* [Exercise goal]: What you return should be the exact lines from the one with "The height and" to the end of the records below, both included, and no pictures.

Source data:
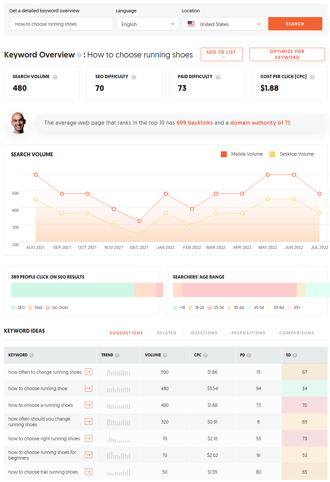Click the Neil Patel avatar image
Image resolution: width=330 pixels, height=482 pixels.
pyautogui.click(x=18, y=123)
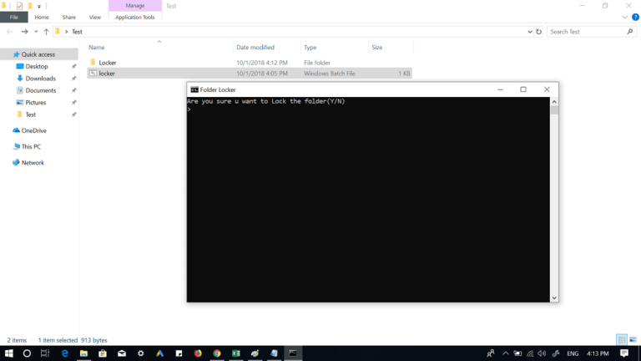This screenshot has height=361, width=641.
Task: Open Settings gear in the taskbar
Action: 140,353
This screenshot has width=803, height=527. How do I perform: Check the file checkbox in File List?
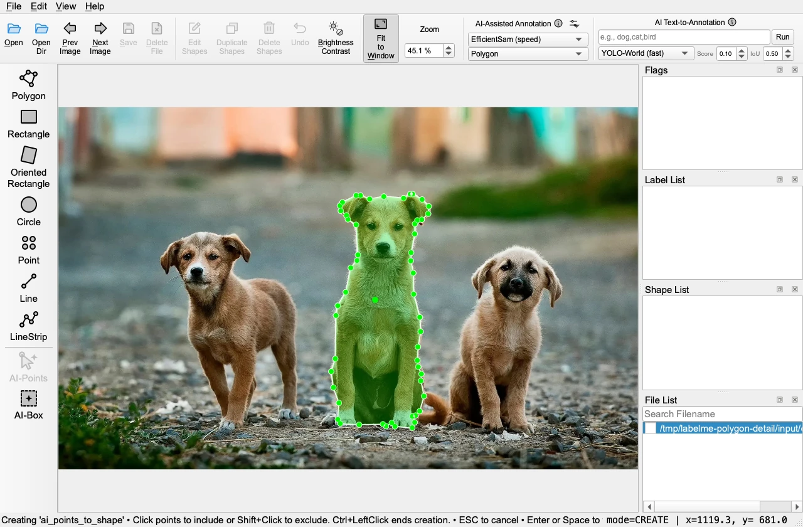point(651,429)

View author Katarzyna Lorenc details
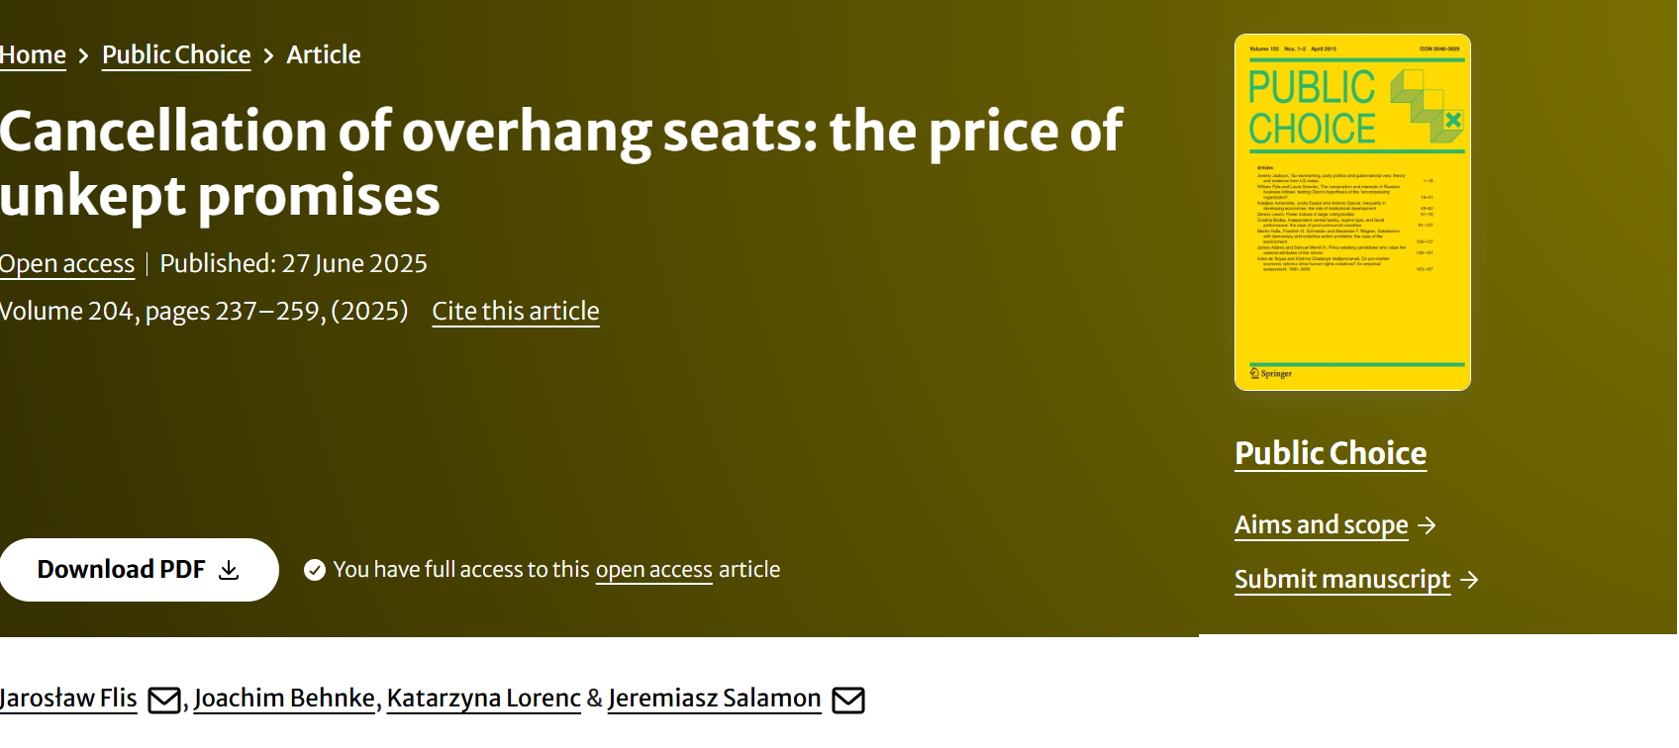(483, 699)
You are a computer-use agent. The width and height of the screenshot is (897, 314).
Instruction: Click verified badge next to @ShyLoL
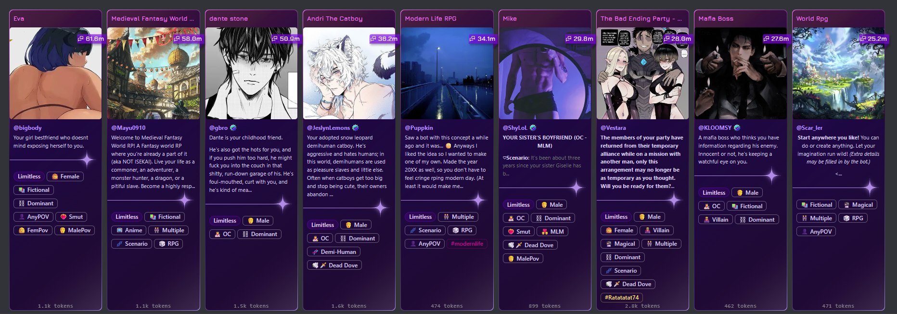tap(533, 128)
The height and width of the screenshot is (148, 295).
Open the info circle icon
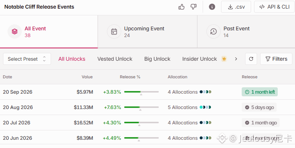[x=212, y=7]
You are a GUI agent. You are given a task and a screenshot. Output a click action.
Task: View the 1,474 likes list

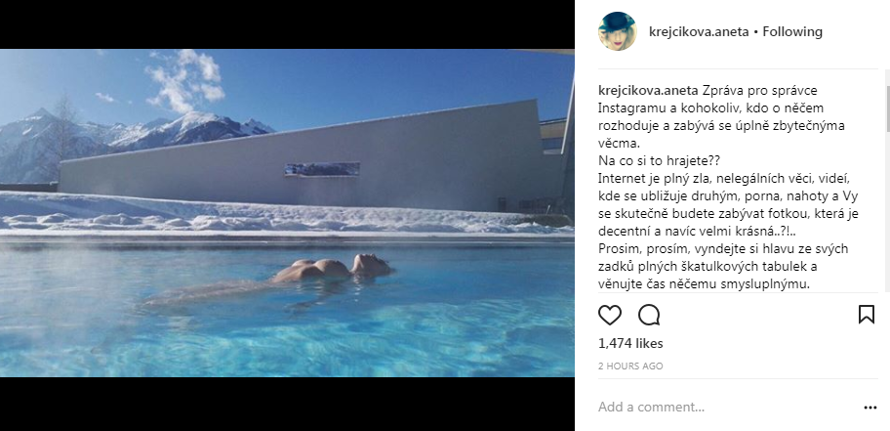630,343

* [Reply]:
The height and width of the screenshot is (148, 295).
Open the info circle icon
[x=212, y=7]
You are a GUI agent. You are given a task and a screenshot. Output a click action.
Task: View the 1,474 likes list

630,343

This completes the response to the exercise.